Published: 2020-08-26

Clouston’s syndrome: a rare case report

Siddalingappa Karjigi, G. Aishwarya Reddy, Kallappa C. Herakal, Vedasree Reddy


Ectodermal dysplasias are a heterogeneous group of disorders with primary defect in hair, teeth, nail and sweat glands with an estimated frequency of about seven per 10,000 births. Numerous types have been described and several classifications exist. Clouston’s syndrome (hidrotic ectodermal dysplasia) is a rare genodermatoses, characterized by a triad of nail dystrophy, alopecia and palmoplantar hyperkeratosis.
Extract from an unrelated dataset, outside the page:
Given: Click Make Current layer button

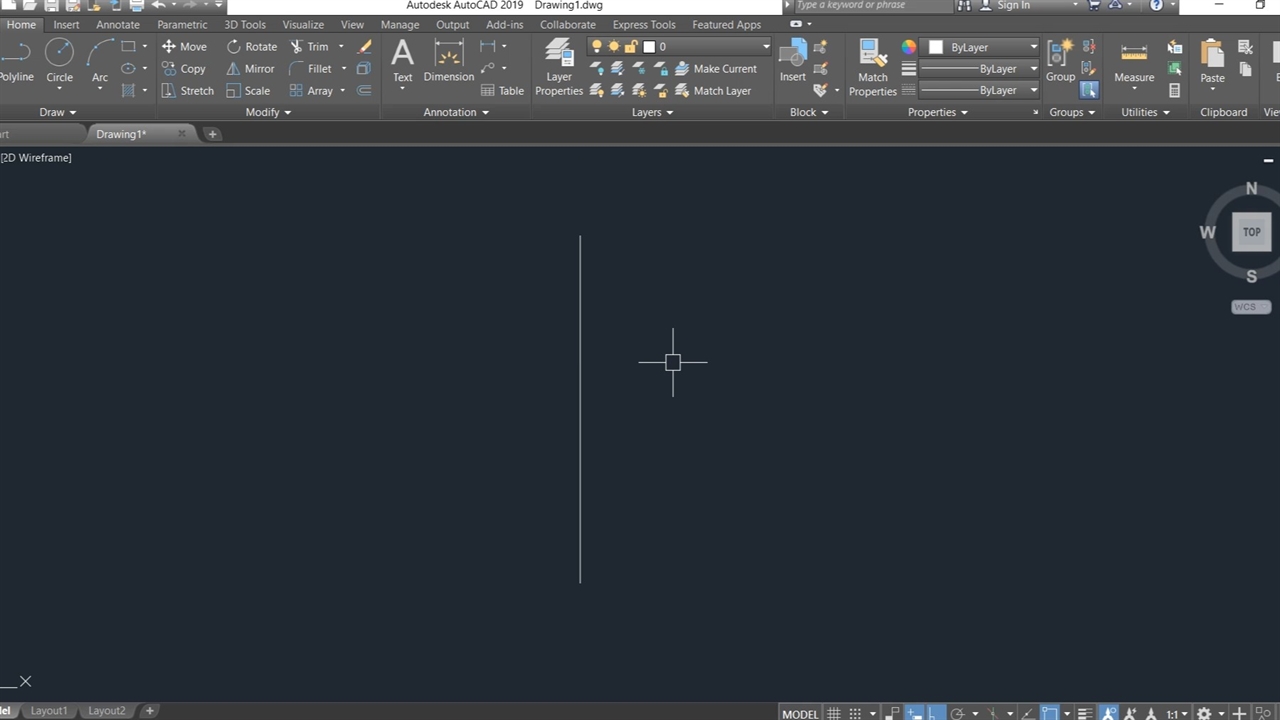Looking at the screenshot, I should click(x=715, y=69).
Clouston’s syndrome is transmitted as an autosomal dominant trait and caused by mutations in the GJB6 gene (13q12), encoding the gap junction protein connexin 30 (CX30). At present, there is no treatment for the disease and management is purely supportive. The improved prognosis over time is likely due to greater recognition of the condition. In this report, a 23-year-old male patient with nail abnormalities and thickening of palmoplantar skin is reported. Anodontia of permanent dentition was present along with androgenic alopecia.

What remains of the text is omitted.